Hajji Din Mohammad also known as Azizullah Din Mohammad is a politician in Afghanistan who served as the Governor of Nangarhar Province followed by Governor of Kabul Province. He is currently the Chairman of Peace and Development Islamic Party. He has been involved in the peace and reconciliation process between the Afghan Government and the Taliban and is currently the  deputy of High Council for National Reconciliation. Haji Din Mohammad comes from a distinguished Pashtun family "Arsala" The Arsala family is part of the Jabar Khel (a subtribe of the land-owning Ahmadzai tribe). He is also the elder brother of late Hajji Abdul Qadir and Abdul Haq His great-grandfather, Wazir Arsala Khan, served as Foreign Minister of Afghanistan in 1869. One of Arsala Khan's descendants, Taj Mohammad Khan, was a general at the Battle of Maiwand. Another descendant, Abdul Jabbar Khan, was Afghanistan’s first Ambassador to Russia.
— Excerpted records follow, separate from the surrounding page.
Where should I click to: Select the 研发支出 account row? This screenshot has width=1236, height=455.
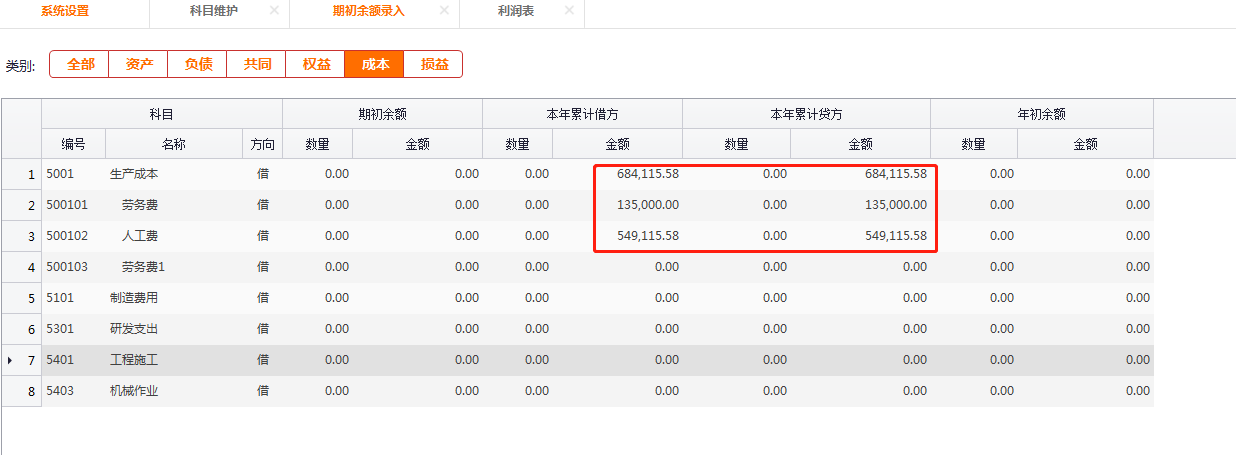[134, 329]
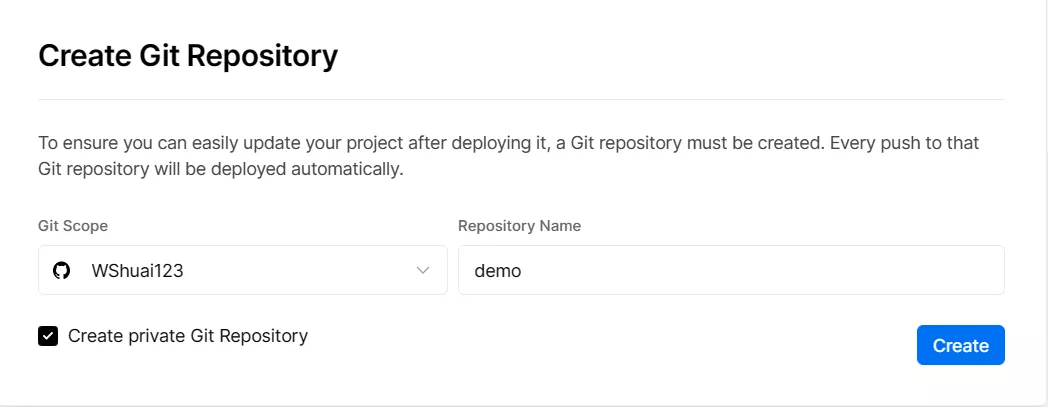
Task: Click the description paragraph about deploying automatically
Action: tap(509, 156)
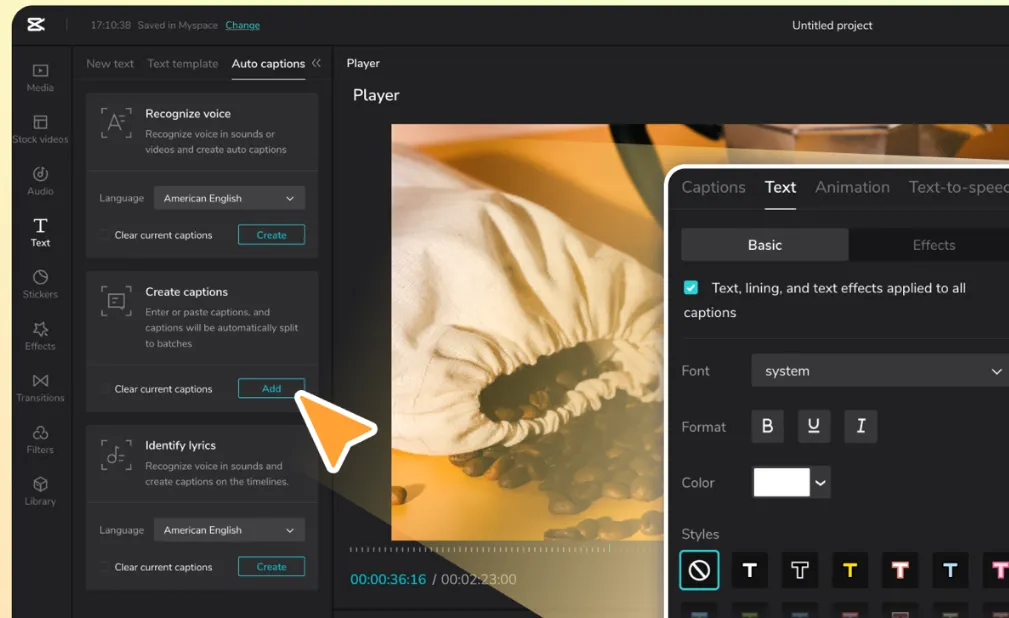Click the white text Color swatch

[x=781, y=483]
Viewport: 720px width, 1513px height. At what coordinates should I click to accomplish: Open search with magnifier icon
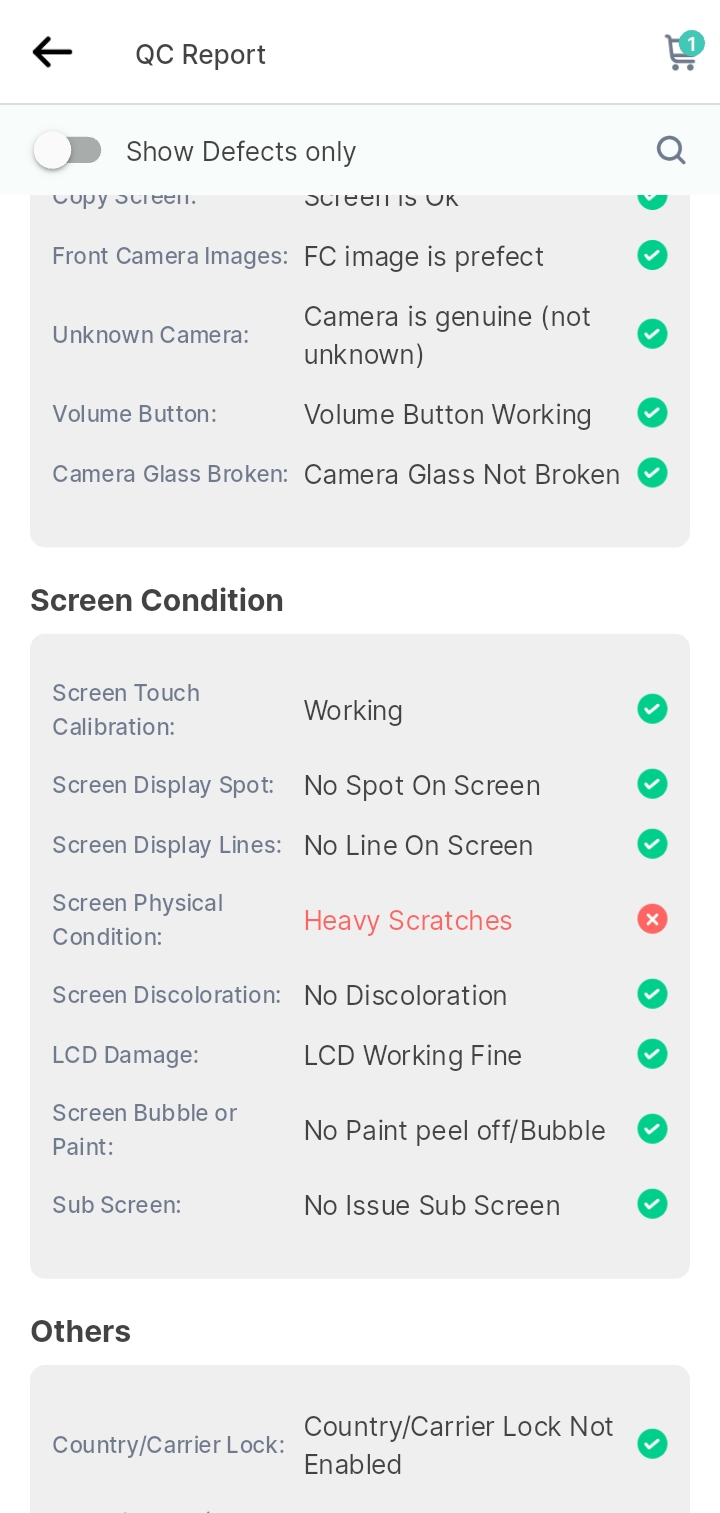671,150
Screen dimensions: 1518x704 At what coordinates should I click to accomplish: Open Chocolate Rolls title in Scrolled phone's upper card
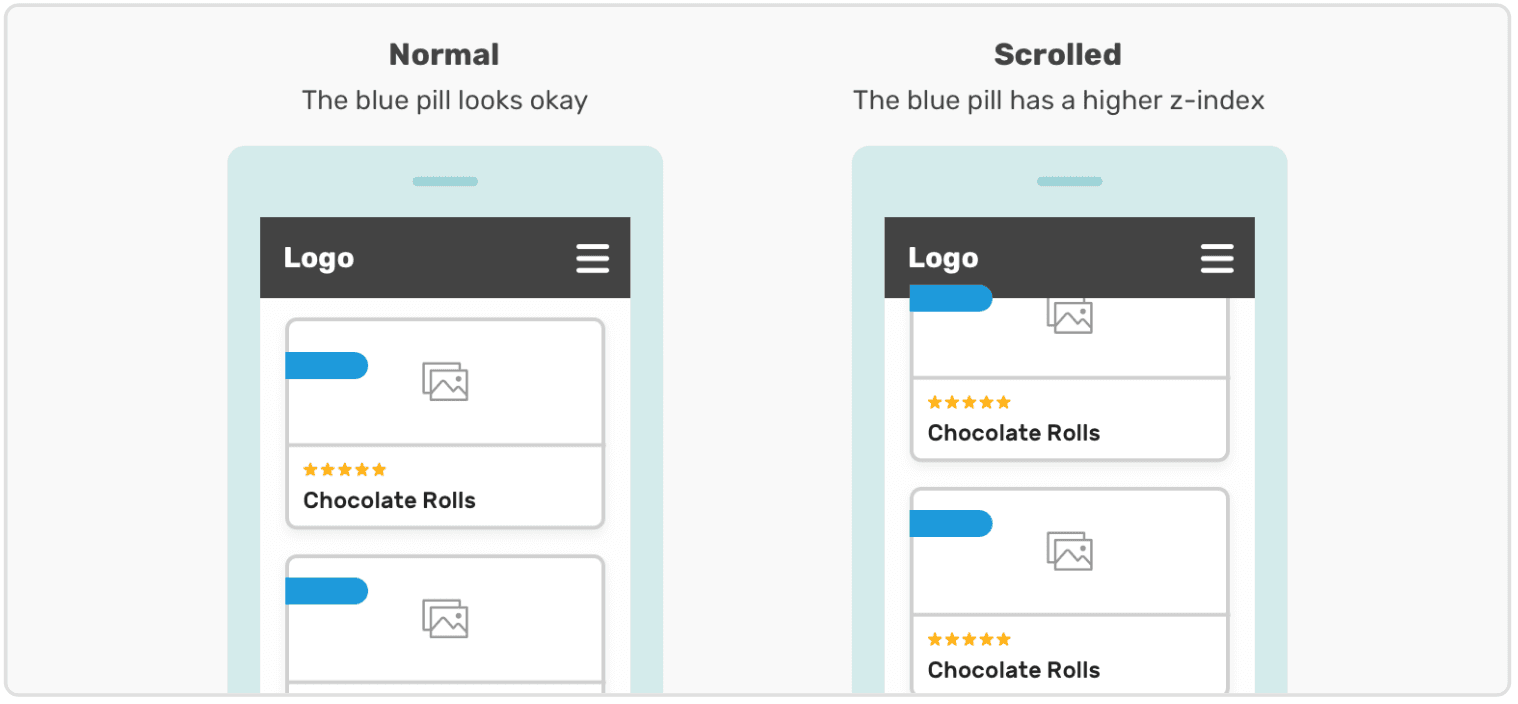1013,433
Early life and family background
Din Mohammad was born in Nangarhar, Afghanistan. His father, Amanullah khan, served as a district administer in various parts of the country. Two of his uncles, Mohammad Rafiq Khan and Haji Zaman Khan, were members of the 7th session of the Afghan Parliament which worked to expand the rights of ordinary citizens under the monarchy.

Din Mohammad's brothers Abdul Haq and Hajji Abdul Qadir were Mujahideen commanders who fought against the Communist Red Army during the 1980s Soviet–Afghan War. Din Mohammad served as the deputy of the Hezbi Islami Party of Mohammad Yunus Khalis. Not Hizb Islami of Gulbuddin Hekmatyar.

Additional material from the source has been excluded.